**Reading text:**
□ □ □
Shonenko, a film directed and produced by Liang-Yin Kuo, successfully demonstrates the epitome of documentary at a time when the production of documentary in Taiwan has tended to cater to popular trend and consumer taste. The film features a number of interviews, visual documents, information, and audio sources that constitute the historical records, trying to create a macroscopic historical vision with a microscopic approach. With concise visual narration and outstanding editing skills, the director utilised the recounts of the laborers who were young at the time, to reproduce historical experiences and memory, delivering messages full of self-reflection that go beyond the boundary between race, by clearly illustrating the complexity of multi-layered historical interpretations.
□ □ □
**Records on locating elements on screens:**
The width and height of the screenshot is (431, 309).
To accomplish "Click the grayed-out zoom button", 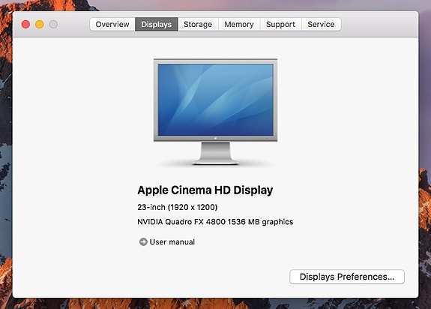I will [x=53, y=25].
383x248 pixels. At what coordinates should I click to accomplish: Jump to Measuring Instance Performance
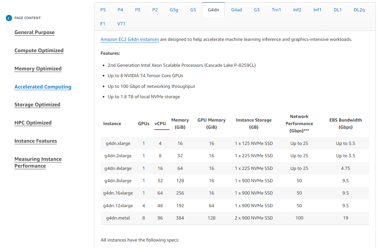38,162
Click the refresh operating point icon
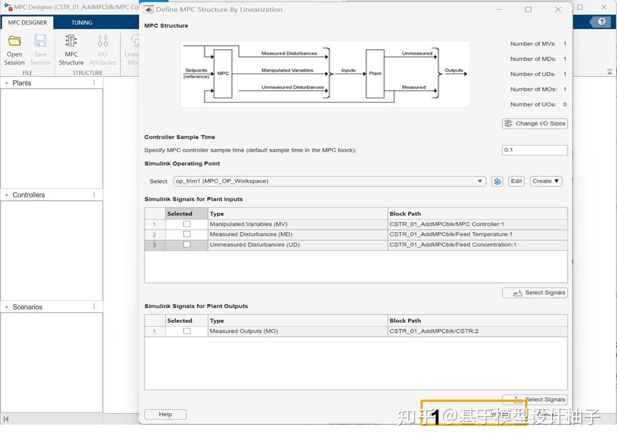This screenshot has width=617, height=443. tap(497, 181)
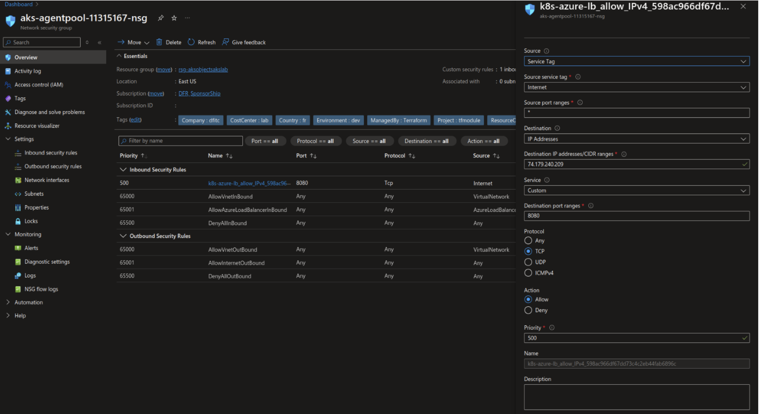This screenshot has height=414, width=761.
Task: Open the rsg-aksobjectsakslab resource group link
Action: click(x=203, y=69)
□ □ □
Write out the part of the Shonenko review starting with "Shonenko, a film" and going on through "multi-layered historical interpretations.". These records were drawn from a separate source.

**Expected answer:**
Shonenko, a film directed and produced by Liang-Yin Kuo, successfully demonstrates the epitome of documentary at a time when the production of documentary in Taiwan has tended to cater to popular trend and consumer taste. The film features a number of interviews, visual documents, information, and audio sources that constitute the historical records, trying to create a macroscopic historical vision with a microscopic approach. With concise visual narration and outstanding editing skills, the director utilised the recounts of the laborers who were young at the time, to reproduce historical experiences and memory, delivering messages full of self-reflection that go beyond the boundary between race, by clearly illustrating the complexity of multi-layered historical interpretations.